Current diagnostic issues concerning nonsmall cell lung carcinoma (NSCLC) include subtyping as encountered in cytology and small biopsy samples, and the requirement to strike a balance between histology and immunohistochemistry (IHC) for discrimination between squamous (SCCs) and adenocarcinomas (ADCs), versus the requirement for conservation of material for molecular studies (i.e., for recognition of ADCs with EGFR, EML4-ALK, or other mutations). There is a problem for pathologists in subtyping of NSCLC from small biopsies, in relation to: (i) a minimal sample of poorly differentiated tumour for histological and IHC assessment; (ii) biopsy artefact; (iii) conservation of tissue for molecular studies.
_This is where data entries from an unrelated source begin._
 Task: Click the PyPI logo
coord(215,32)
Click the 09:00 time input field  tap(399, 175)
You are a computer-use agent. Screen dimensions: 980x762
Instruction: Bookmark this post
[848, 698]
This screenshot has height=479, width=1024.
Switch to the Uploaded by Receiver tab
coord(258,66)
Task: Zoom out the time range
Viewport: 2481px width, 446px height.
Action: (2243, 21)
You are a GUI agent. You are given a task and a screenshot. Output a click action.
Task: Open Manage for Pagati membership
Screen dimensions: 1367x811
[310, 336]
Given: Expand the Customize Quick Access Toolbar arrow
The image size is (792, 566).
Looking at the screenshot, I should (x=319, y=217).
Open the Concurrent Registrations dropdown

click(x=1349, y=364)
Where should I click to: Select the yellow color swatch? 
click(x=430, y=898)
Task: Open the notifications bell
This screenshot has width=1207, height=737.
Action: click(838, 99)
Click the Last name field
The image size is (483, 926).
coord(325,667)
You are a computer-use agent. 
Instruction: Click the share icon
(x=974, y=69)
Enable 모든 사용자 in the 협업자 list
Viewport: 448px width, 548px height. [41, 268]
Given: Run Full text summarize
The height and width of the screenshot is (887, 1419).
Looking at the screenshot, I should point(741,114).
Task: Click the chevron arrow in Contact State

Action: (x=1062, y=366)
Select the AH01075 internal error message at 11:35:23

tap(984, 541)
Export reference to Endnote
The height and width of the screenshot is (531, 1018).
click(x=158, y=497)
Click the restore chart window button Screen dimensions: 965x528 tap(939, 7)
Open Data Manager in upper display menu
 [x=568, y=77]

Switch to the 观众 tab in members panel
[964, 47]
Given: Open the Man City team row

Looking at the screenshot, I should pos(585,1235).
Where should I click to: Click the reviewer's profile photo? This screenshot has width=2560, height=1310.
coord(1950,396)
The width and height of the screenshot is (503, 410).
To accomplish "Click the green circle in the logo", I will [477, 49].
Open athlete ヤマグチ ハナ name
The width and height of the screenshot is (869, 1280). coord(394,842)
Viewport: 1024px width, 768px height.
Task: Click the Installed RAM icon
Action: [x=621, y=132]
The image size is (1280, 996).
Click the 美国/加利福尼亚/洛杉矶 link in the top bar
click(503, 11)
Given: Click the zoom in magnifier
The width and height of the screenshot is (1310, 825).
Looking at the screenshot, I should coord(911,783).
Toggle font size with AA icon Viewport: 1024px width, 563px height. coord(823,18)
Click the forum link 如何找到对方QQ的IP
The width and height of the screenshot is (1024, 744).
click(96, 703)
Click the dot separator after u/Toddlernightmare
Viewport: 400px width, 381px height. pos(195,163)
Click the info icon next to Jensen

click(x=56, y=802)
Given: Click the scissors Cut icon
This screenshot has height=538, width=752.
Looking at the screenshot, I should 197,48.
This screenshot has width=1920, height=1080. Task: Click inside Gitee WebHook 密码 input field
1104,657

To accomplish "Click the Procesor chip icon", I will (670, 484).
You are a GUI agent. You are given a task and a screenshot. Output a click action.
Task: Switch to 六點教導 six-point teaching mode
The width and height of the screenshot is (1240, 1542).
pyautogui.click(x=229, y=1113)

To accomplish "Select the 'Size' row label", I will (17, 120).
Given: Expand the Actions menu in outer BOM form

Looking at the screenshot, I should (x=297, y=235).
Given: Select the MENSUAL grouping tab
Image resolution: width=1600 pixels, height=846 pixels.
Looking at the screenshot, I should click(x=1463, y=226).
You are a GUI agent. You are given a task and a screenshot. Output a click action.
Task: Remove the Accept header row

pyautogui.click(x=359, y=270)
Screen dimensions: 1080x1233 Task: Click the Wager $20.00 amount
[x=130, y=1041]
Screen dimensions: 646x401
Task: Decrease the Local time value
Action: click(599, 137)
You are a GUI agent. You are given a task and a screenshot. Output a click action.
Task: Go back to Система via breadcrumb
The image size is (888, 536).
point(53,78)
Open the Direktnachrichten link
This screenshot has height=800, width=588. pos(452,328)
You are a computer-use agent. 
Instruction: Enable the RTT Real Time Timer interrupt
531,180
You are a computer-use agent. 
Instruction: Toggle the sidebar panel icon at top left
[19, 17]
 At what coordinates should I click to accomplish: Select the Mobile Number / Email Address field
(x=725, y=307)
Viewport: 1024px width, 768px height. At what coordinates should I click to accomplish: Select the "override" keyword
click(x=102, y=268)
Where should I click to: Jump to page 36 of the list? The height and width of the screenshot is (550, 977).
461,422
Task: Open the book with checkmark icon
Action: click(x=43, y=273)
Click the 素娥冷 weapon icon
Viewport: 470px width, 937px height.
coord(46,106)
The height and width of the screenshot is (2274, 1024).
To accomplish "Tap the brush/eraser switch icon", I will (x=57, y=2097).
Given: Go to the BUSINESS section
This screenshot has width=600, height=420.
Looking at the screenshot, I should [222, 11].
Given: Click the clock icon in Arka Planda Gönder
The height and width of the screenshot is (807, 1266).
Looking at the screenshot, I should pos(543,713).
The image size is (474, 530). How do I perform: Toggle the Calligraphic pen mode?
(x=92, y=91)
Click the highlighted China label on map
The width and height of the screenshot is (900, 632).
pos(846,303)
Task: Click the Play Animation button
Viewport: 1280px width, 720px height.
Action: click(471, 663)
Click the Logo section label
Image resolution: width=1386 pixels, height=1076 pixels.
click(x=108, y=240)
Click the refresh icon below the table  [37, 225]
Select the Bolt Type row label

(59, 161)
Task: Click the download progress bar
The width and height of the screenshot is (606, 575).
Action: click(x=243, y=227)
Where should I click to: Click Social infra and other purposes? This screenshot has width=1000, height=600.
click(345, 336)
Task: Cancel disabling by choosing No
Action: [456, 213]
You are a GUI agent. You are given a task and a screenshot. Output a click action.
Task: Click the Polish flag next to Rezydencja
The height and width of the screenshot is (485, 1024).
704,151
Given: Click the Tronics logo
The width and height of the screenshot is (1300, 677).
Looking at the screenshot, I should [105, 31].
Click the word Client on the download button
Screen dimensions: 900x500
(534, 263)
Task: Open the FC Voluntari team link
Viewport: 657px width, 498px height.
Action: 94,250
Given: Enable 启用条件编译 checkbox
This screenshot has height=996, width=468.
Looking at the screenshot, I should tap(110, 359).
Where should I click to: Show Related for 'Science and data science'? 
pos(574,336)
A minimalist IHC workup of p63 and TTF1 can facilitate discrimination between SCC versus nonmucinous ADC, respectively. However, about one-third of proven ADCs show expression of p63, so that a p63+/TTF1+ immunoprofile is still considered to favour ADC. Alternatively, p40 can be substituted for p63 and labels ADCs less often than p63, or CK5 or CK5/6 can be added to p63 to facilitate diagnosis of SCC. Invasive mucinous ADC has an immunoprofile different from nonmucinous ADC (usually CK7+/CK20+/TTF1–). Other pitfalls exist: TTF1+/p63– in small cell carcinoma and metastatic thyroid carcinoma; TTF1–/p63– in lymphomas and melanoma; and TTF1–/p63+ in metastatic uro-thelial carcinoma. In this context, IHC studies need to take into account the clinical background and medical history for each case. Even now, up to about 30% NSCLCs are not further classifiable beyond NSCLC NOS, on the basis of IHC on small biopsy samples. EGFR antibodies are commercially available, and can be used to screen for such mutations, whereas ALK antibodies used at present for diagnosis of ALK positive large cell lymphomas are insensitive for diagnosis of most EML4-ALK ADCs. ALK positive ADCs reported to date have been positive for TTF1, and positive/negative TTF1 labelling may represent an inclusionary/exclusionary boundary for molecular testing. Even so, EGFR and ALK ADCs represent a small proportion of ADCs in Western societies, so that histological/IHC subtyping appears to retain prognostic and clinical relevance for most ADCs.